Tactical Tuesday: Advice for Self-Editing

While different editors might wince over certain areas of editing, I believe I can come up with a few items that make a less than favorable impression upon the majority:

Targeting the wrong publisher: Yes, we can tell when an author hasn’t done his marketing research before submitting a manuscript. How? Manuscripts are over the word count. An imprint who publishes solely romance receives an action/thriller. Better yet, the editor of a fiction publisher begins his review and discovers the manuscript presented is a non-fiction book on why readers should never read fiction.

Ungodly subject matter: We’re specifically talking editors who edit for Christian houses.
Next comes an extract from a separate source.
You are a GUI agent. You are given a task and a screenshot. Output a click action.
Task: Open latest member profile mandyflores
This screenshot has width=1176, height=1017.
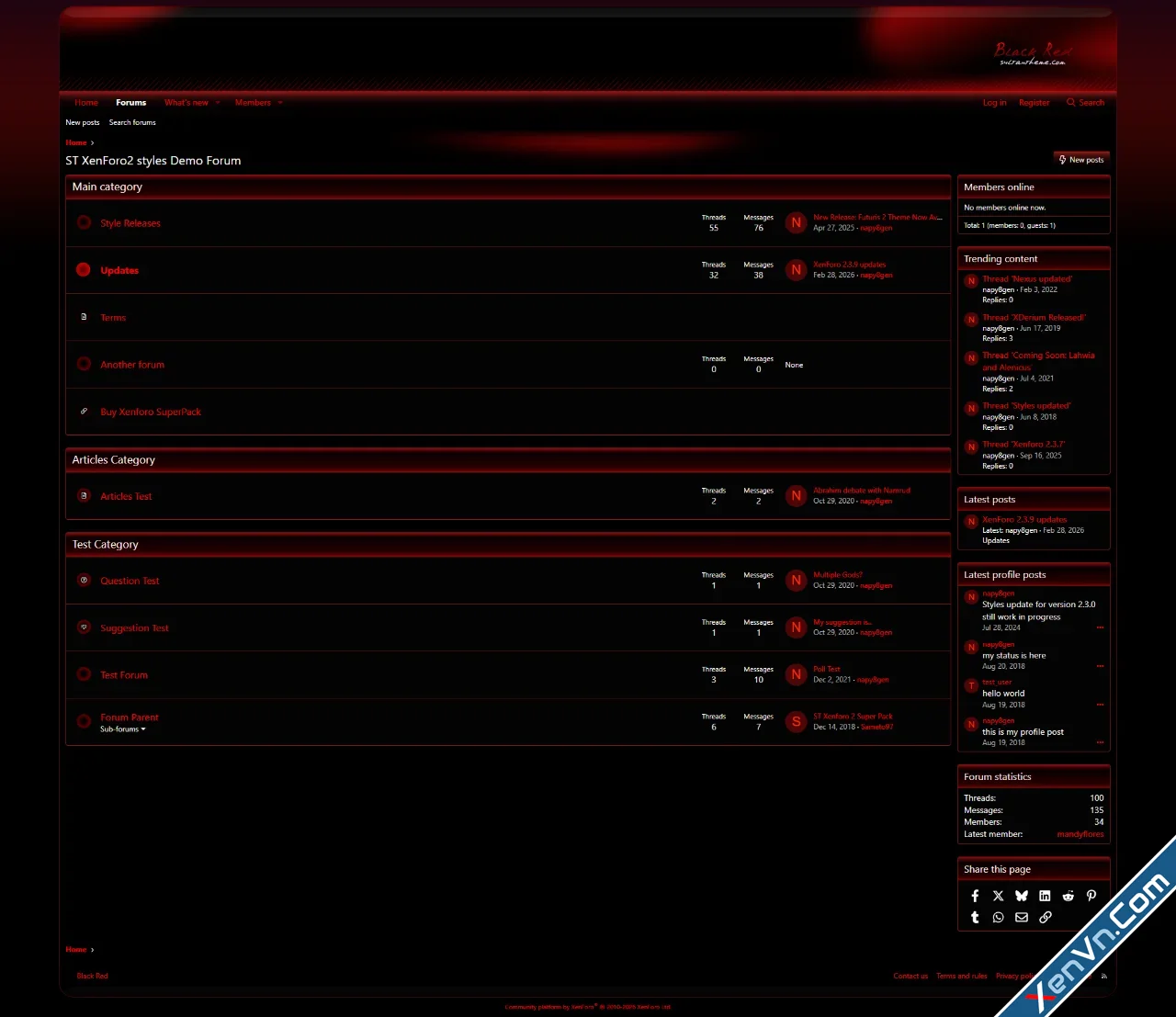point(1080,833)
It’s safe to assume that most editors in Christian houses are Christian. I shudder to think they are not, but with some of the subjects published recently, one may never know. However, as a Christian who happens to be an editor, I don’t want certain words or situations to come before my eye to enter into my mind, and protecting the reader is of utmost importance to me. Curse words and taking readers into the bedroom for explicit scenes is something that the majority of Christian publishers do not allow. Even Christian imprints held by secular houses sometimes hold to a very strict code of conduct. When an author presents such scenes and language, they often cite “reality.” The first question to ask in that regard is whose reality. Yes, Christians face everyday situations, and they don’t live in a bubble away from the world, but Christian authors ought not bring the world to Christians or to non-Christians they are trying to reach.

Racial slurs and prejudicial references: An author might feel that authenticity is raised when a derogatory term is used to denote a race or nationality within a novel. Yes, a story can be layered in such a way that when one character uses a derogatory term, the reader understands the ugly nature of that character. However, that sort of use should always be kept to a minimum and should be very necessary to the story—with a lesson to be learned from it. A lack of regard for the feelings of others (no matter the race or ethnicity) is a sure way to garner the ire of an editor. As a funny example, I once used the term “Florida cracker” is a novel to describe a much beloved character. The use highly offended a critique partner who was not familiar with the term. Floridians and Georgians are proud to be called “Crackers” as it simply states that we are natives of our state. However, the term has been hijacked, and I was thankful for the heart of the woman who took offense. If the term upset her, how many others might it have upset in print? The moral of the story: always be careful and sensitive in this regard.

Lack of Research: The best example I have of this one is a review I did (not as an editor) of a pre-Civil War historical in which the KKK was said to be causing trouble in the area (the key here is pre-Civil War). Another story was written about the history of a specific locale. The author misspelled the locale throughout the entry. That’s basic research, but when submitting a manuscript for review, especially a historical novel, it is best to have your research well documented. You may not have to present it to an editor, but there are instances when I have researched an event or timeline in the story, and I’ve come up with different information. How refreshing it is when the author writes back and cites the information for this non-expert on the subject, and I learn something new, but how disappointing it is when I learn the author did no research at all.

I'm sure my editor pals could add some more pet peeves to the list, but I'll leave it at this.

Happy editing.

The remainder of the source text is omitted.